BAGHDAD — On
Thursday, Iraq's top court provisionally suspended the newly appointed
parliament speaker, while judges consider an appeal by two fellow deputies
claiming his re-election by other lawmakers was unconstitutional.
اضافة اعلان
The Federal Supreme Court
decided "to suspend the work" of influential Sunni MP Mohammed al-Halbussi
temporarily while it investigates the process of his election.
The move affects the workings
of the parliament, as lawmakers cannot meet without the speaker.
One of parliament's first tasks
must be to elect the country's president, who will then name a prime minister
tasked with forming a new government.
The court said that despite
Halbussi's suspension, the clock has not stopped ticking on the 30-day deadline
to elect a new president that began at the parliament's inaugural session.

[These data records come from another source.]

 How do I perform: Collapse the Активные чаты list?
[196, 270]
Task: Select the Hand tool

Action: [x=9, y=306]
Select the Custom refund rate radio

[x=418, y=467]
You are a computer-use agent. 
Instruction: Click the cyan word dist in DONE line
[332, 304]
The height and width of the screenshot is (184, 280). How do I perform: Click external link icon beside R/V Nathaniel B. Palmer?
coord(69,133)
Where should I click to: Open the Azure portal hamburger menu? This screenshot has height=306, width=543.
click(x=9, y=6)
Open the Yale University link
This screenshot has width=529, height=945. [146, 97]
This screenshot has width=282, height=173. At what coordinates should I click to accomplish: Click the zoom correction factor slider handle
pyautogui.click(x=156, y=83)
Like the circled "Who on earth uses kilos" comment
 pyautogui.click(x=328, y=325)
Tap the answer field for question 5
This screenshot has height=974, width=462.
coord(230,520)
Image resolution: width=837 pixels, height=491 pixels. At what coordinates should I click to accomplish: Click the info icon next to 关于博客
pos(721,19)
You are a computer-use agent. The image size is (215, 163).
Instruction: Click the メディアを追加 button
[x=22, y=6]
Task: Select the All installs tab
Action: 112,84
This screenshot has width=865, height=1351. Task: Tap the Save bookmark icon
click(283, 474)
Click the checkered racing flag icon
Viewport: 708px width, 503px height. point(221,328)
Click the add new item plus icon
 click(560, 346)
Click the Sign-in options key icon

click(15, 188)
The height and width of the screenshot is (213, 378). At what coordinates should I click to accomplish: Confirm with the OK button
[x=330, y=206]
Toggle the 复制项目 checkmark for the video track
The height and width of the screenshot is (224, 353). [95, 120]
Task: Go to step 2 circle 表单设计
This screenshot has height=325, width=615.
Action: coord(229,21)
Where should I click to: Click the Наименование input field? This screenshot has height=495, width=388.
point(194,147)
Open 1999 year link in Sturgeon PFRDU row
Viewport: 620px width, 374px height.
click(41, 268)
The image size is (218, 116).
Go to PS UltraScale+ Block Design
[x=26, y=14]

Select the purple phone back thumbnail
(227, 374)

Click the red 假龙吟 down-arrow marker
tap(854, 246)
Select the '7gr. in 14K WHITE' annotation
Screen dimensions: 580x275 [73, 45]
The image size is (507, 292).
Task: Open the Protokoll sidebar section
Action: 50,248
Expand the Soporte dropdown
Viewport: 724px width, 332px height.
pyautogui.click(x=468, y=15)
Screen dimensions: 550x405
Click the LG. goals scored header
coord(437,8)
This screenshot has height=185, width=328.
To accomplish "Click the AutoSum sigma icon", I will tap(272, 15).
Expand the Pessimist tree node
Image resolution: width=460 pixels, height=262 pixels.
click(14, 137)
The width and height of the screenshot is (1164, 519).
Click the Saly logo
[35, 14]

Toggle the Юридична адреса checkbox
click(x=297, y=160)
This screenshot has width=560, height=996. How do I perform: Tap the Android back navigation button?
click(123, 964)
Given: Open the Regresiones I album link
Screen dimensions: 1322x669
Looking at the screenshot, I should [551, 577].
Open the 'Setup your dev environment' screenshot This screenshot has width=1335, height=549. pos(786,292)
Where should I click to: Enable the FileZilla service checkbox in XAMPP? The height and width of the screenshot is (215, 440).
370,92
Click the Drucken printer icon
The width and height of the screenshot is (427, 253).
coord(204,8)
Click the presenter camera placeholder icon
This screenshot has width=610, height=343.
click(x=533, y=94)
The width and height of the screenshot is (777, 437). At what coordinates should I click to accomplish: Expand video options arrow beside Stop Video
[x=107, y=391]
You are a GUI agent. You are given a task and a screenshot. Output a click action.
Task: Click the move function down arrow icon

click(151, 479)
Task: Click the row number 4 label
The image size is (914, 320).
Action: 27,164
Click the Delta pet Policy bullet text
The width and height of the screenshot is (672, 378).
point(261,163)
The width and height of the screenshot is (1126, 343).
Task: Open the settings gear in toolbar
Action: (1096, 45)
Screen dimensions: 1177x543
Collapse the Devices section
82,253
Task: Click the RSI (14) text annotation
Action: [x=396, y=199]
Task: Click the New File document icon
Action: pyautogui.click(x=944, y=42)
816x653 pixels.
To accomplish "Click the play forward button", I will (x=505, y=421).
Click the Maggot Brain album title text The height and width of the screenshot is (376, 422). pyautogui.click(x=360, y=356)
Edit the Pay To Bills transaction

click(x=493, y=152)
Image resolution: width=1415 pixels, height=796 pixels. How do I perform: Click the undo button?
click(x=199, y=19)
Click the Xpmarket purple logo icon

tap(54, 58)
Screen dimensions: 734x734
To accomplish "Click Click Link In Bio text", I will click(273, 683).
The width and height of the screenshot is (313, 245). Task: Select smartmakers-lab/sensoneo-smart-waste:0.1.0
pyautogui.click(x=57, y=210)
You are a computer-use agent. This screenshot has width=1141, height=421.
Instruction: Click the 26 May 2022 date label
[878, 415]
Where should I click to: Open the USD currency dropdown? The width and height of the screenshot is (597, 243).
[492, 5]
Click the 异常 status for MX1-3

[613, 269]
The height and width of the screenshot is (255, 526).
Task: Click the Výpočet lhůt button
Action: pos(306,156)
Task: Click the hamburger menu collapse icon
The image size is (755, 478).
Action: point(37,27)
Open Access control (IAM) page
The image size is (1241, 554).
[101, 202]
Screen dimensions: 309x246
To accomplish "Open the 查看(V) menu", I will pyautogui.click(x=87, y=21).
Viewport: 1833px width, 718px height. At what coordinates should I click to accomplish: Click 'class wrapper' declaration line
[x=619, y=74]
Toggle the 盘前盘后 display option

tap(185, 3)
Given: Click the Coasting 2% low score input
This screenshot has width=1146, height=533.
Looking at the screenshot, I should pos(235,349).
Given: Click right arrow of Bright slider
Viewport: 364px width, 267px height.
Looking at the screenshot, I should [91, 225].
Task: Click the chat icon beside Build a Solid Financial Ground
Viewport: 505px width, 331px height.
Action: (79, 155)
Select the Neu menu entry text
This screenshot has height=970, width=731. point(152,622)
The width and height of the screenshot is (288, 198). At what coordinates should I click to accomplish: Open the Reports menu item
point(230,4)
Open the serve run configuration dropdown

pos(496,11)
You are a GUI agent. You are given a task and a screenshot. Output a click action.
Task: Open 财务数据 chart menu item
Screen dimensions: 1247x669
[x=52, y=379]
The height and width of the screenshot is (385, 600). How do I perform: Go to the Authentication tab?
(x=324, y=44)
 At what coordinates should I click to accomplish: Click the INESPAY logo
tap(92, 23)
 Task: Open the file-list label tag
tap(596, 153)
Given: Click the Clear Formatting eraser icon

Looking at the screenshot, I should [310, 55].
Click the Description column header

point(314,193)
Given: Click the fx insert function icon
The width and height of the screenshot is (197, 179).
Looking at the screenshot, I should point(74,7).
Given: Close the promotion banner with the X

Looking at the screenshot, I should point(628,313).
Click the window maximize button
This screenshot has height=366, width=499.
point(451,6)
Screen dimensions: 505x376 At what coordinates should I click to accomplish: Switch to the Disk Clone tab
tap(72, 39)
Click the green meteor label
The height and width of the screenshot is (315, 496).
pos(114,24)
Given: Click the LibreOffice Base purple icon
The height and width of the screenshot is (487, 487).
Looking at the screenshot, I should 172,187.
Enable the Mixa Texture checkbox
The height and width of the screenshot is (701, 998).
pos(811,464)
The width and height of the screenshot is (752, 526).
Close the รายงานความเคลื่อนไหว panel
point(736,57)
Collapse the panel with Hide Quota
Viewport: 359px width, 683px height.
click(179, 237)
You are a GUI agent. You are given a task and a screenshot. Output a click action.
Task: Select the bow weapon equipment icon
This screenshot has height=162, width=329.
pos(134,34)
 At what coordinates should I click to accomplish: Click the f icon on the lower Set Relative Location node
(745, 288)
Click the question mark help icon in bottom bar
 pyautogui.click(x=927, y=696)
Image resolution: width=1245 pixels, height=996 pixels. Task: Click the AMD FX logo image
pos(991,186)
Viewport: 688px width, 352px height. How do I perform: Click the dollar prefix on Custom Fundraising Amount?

Iraq's post-election period
since the October 10 vote has been marred by high tensions, violence, and
allegations of vote fraud.
In multi-confessional and
multi-ethnic Iraq, the formation of governments has involved complex
negotiations ever since the 2003 US-led invasion toppled dictator Saddam
Hussein.
Parliament only met Sunday for
the first time in three months since the polls, where the new members held a
swearing-in ceremony and elected the speaker.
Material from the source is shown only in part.